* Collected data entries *
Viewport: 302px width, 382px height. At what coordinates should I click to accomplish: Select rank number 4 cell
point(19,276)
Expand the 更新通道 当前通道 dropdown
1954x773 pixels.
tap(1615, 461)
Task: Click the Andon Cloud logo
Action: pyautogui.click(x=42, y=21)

* Goal of the exercise *
Faithfully reproduce all of the records, character for character.

* Solution for this exercise *
Viewport: 302px width, 382px height. At what coordinates should I click to accomplish: Select rank number 4 cell
point(19,276)
Expand the 更新通道 当前通道 dropdown
1954x773 pixels.
tap(1615, 461)
Task: Click the Andon Cloud logo
Action: pyautogui.click(x=42, y=21)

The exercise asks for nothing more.